*** Opening of PROVIDED INFORMATION ***
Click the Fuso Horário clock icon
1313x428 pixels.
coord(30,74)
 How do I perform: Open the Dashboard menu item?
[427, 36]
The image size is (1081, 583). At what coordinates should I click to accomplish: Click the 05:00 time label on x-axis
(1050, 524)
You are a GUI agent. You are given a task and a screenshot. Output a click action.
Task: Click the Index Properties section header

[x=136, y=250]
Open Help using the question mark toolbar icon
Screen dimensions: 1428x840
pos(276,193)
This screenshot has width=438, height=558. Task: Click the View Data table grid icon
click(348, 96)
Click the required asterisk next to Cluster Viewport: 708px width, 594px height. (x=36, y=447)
*** Close of PROVIDED INFORMATION ***
→ **WHAT YOU WILL DO**
Go through the records above and write each one out again exactly.

→ **WRITTEN ANSWER**
Click the Fuso Horário clock icon
1313x428 pixels.
coord(30,74)
 How do I perform: Open the Dashboard menu item?
[427, 36]
The image size is (1081, 583). At what coordinates should I click to accomplish: Click the 05:00 time label on x-axis
(1050, 524)
You are a GUI agent. You are given a task and a screenshot. Output a click action.
Task: Click the Index Properties section header

[x=136, y=250]
Open Help using the question mark toolbar icon
Screen dimensions: 1428x840
pos(276,193)
This screenshot has width=438, height=558. Task: Click the View Data table grid icon
click(348, 96)
Click the required asterisk next to Cluster Viewport: 708px width, 594px height. (x=36, y=447)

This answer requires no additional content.